• Текст:
╔══

По другую сторону от этого избыточного оптимизма поместим крайний пессимизм, для которого бытие ни в чем не совпадает с мышлением, что исключает всякую возможность познания. А посередине — позицию, вероятно, наиболее благоразумную, согласно которой бытие только частично совпадает с мышлением и только некоторые объекты ведут себя так, как ведет себя мышление, то есть логично. Теория познания, в которой господствует эта третья точка зрения, постарается нарисовать строгую достоверную картину совпадений и расхождений между Универсумом и мышлением, начертить карту объективного, где будут обжитые зовы, куда способно проникать мышление, и недоступные, иррациональные зоны мира. Например, числа образуют максимально совпадающую с логосом область, настолько, что сочли возможным рационализировать всю математику и построить ее только с помощью логики. Но в последние месяцы мы стали свидетелями одной из самых славных битв в истории разума, которая наряду с современной физикой могла бы увековечить нашу эпоху в длинной череде времен. Я имею в виду попытку Броуэра и Вейля доказать частичное несоответствие консистенции числа и консистенции понятий и тем самым — невозможность построения логической или формалистической математики и необходимость так называемой «интуиционистской» математики, верной особенностям своего объекта, математики, которая была бы не логикой, а именно математикой. Если от математики мы будем восходить к более сложным объектам — физической материи, органической жизни, психической жизни, общественной жизни, исторической жизни, то их иррациональность и непроницаемость для чистою мышления будет возрастать, когда же нашим объектом станет сам Универсум, то, вероятнее всего, его неосвоенная, недоступная пониманию с помощью традиционного чистого логоса часть будет максимальной.

╚══

• Задание A:
Замените «Open» на «Show» в той части листинга, которая начинается с его первой строки и заканчивается строкой, содержащей «point(796,62)»; обе границы входят в эту часть. Приведите только эти строки, всё прочее в них сохраните без изменений.
• Задание B:
Продолжите текст о соотношении бытия и мышления, начав сразу после его последнего предложения.

• Извлечённые записи:
╔══

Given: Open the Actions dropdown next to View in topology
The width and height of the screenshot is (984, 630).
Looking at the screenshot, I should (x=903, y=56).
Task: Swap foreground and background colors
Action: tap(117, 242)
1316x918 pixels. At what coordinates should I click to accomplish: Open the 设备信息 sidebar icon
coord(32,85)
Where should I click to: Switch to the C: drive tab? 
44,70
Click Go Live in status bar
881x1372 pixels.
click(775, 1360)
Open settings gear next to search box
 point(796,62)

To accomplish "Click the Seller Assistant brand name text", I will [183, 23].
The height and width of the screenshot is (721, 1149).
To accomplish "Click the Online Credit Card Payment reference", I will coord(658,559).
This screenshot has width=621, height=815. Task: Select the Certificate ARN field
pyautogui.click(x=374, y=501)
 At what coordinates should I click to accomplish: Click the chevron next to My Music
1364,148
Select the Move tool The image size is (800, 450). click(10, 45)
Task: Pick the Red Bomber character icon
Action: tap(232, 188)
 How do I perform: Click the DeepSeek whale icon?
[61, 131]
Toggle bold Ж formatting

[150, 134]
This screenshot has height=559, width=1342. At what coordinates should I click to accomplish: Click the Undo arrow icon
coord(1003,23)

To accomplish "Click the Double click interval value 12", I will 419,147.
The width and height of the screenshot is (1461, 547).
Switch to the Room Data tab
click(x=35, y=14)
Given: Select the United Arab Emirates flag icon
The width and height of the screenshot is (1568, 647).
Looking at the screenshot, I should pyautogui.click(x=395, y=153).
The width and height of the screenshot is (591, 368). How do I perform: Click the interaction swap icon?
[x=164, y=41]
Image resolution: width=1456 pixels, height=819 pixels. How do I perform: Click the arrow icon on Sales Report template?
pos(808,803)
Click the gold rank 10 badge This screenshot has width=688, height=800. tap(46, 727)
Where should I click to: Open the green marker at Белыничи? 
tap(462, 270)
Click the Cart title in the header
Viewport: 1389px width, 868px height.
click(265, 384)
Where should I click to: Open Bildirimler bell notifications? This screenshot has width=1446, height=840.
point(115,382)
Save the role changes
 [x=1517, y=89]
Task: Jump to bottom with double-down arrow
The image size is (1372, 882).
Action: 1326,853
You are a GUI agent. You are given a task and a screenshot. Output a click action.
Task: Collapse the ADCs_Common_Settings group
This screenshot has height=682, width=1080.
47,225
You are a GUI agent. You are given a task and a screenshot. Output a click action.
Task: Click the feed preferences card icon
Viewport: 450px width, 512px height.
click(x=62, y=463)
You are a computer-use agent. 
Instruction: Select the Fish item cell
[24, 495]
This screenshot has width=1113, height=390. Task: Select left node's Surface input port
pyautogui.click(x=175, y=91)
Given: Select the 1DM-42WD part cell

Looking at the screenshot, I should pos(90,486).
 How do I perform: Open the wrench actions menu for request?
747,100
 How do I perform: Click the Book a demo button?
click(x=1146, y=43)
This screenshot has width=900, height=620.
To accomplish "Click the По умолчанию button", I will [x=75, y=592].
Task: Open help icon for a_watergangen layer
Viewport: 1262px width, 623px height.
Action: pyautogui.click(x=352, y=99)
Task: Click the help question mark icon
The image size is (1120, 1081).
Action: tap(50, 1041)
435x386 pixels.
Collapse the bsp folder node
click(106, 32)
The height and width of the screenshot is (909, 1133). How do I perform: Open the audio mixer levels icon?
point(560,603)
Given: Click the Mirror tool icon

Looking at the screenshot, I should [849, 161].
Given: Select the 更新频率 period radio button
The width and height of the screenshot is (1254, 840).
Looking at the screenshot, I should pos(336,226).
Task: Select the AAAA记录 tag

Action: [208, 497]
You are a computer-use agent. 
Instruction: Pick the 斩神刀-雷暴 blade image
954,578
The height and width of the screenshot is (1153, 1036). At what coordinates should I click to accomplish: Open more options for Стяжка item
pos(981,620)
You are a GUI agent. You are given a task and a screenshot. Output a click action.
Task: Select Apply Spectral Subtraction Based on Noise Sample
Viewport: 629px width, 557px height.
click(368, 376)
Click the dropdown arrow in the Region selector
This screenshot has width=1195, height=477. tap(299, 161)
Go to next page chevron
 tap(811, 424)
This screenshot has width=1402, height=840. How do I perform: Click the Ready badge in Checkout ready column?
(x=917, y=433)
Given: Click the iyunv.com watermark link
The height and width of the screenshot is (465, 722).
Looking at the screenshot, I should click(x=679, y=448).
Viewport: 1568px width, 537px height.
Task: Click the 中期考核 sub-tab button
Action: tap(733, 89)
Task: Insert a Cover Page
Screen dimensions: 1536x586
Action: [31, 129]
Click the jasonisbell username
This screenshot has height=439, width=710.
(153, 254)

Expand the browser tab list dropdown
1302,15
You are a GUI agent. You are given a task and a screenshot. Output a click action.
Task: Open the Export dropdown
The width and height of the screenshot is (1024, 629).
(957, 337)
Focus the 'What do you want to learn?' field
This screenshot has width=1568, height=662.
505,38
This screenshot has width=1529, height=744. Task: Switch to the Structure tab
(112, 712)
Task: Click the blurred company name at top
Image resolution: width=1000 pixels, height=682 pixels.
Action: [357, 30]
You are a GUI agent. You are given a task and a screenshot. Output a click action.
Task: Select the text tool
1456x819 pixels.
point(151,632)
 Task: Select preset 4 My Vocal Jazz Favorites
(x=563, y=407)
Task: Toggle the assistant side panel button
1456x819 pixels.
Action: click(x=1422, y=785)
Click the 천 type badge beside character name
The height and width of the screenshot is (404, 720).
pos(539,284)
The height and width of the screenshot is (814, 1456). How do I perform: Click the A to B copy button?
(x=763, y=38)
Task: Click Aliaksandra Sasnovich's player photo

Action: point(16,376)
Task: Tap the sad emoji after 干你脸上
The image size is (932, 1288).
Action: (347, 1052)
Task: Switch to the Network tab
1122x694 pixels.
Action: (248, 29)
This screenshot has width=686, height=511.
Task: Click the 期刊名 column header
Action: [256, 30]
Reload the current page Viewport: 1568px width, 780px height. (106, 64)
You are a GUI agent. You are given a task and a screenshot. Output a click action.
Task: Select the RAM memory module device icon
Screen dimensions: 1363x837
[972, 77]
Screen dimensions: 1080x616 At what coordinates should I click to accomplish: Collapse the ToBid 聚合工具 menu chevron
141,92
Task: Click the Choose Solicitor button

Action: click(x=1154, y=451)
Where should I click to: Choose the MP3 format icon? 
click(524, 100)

╚══

• Письменный ответ A:
Given: Show the Actions dropdown next to View in topology
The width and height of the screenshot is (984, 630).
Looking at the screenshot, I should (x=903, y=56).
Task: Swap foreground and background colors
Action: tap(117, 242)
1316x918 pixels. At what coordinates should I click to accomplish: Show the 设备信息 sidebar icon
coord(32,85)
Where should I click to: Switch to the C: drive tab? 
44,70
Click Go Live in status bar
881x1372 pixels.
click(775, 1360)
Show settings gear next to search box
 point(796,62)

• Письменный ответ B:
Дорогами физики разум шествует еще беспечно, но, как прекрасно сказал Бергсон — хотя не по столь же прекрасному поводу — 'за пределами физики необходимо проверять разум на здравый смысл'. То, что Бергсон называет 'здравым смыслом' я очень определенно назвал 'жизненным разумом'; последний более широк, чем первый, и для него рациональны многие объекты, действительно иррациональные для старого разума, или для концептуального, или чистого, разума.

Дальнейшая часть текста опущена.